# Music for Humor's Sake



## Wolfman (Apr 15, 2004)

Anybody else do this? We "lighten up" some of our haunt scenes in the Walk-thru with tunes that you may not expect to hear in a Haunted House. In the Mad Scientists Lab you can hear the strains of Thomas Dolby's "She Blinded Me With Science". We once used Frank Sinatra's "Strangers In The Night" for a Vampire scare and for the past two years the Vampire's coffin has opened to the first three bars of an old Mo-Town hit - "I Wanna Get Next To You".
I have noticed that older members of our audience, those over 40 (and we get a lot), all seem tp appreciate the humor. 
Anybody else doing that?


----------



## Guest (Jul 6, 2005)

I ran this one by my daugter and the forum... they thought it to corny but I think its funny...

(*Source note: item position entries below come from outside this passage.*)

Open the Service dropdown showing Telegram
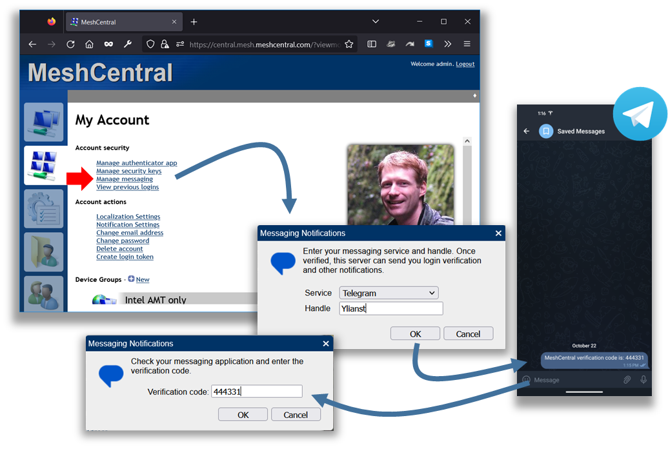668x449 pixels. pyautogui.click(x=388, y=292)
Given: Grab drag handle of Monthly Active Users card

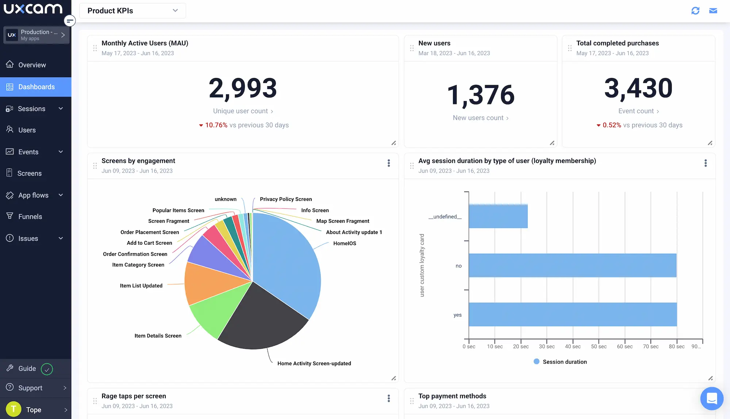Looking at the screenshot, I should 95,48.
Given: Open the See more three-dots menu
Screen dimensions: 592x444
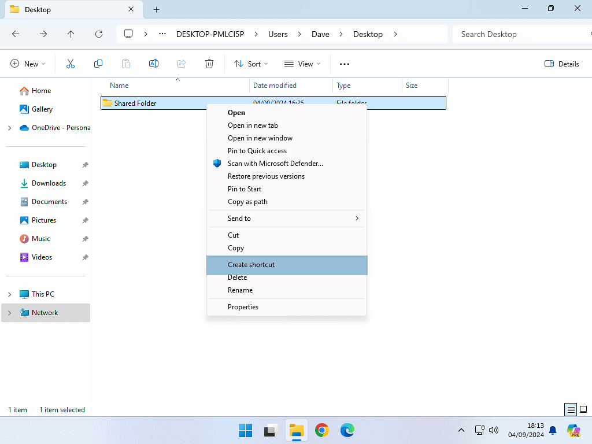Looking at the screenshot, I should 345,64.
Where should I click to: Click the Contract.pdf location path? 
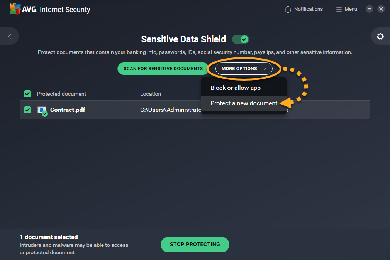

a skeleton in a cowboy getup struming a guitar and in the middle of the cemetary singing "All My Rowdy Friends Have Settled Down"

Thought about using gouls/zombies singing "I Cant Get No Satisfation" but they would look to much like Mick and Keith in real life...

Also, a corpse rising up from a coffin singing "Im Driving Nails In My Coffin Over You"(Earnest Tubb)


----------



## grapegrl (Jun 16, 2005)

All good ideas...injecting a little humour probably keeps the crowds guessing. Guests let their guards down, making them ripe for bigger scares.


----------



## Halloweiner (Oct 2, 2003)

Reminds me of House of 1000 Corpses when Rob Zombie used a Slim Whitman song "I'll Remember You"....lol...priceless.


----------